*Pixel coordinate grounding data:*
========
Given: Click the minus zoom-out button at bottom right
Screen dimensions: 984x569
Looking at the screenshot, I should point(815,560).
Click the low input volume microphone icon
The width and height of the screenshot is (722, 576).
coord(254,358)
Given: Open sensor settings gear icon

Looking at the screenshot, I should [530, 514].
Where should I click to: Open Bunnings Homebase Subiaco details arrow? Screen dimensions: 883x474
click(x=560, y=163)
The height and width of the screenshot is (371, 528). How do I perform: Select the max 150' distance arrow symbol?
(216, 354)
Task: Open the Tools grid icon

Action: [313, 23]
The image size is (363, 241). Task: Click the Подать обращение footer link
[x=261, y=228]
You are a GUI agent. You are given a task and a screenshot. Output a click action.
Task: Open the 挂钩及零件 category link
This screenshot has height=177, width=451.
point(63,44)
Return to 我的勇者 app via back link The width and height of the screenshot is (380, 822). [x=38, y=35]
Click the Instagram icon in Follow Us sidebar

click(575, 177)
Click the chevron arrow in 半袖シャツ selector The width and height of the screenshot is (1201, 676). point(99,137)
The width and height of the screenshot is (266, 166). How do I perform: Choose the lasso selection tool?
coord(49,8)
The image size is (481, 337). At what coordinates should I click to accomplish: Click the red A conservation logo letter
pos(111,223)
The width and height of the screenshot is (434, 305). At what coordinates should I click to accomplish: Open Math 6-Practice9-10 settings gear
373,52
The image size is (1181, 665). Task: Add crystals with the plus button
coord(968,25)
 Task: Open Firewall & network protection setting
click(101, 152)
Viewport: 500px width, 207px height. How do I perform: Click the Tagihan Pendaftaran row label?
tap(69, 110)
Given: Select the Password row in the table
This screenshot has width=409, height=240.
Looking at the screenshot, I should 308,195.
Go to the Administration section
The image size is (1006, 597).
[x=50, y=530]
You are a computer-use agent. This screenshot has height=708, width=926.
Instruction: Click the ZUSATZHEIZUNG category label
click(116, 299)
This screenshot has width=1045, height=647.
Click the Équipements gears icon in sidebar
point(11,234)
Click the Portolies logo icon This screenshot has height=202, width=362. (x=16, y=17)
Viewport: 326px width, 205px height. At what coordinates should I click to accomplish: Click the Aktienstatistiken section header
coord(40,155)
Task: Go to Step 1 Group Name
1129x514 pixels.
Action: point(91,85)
========
*Exercise brief:*
Show each line in the data where the string "agent" appears.

*Your solution:*
You are a GUI agent. You are given a task and a screenshot. Output a click action.
You are a computer-use agent. This screenshot has height=708, width=926.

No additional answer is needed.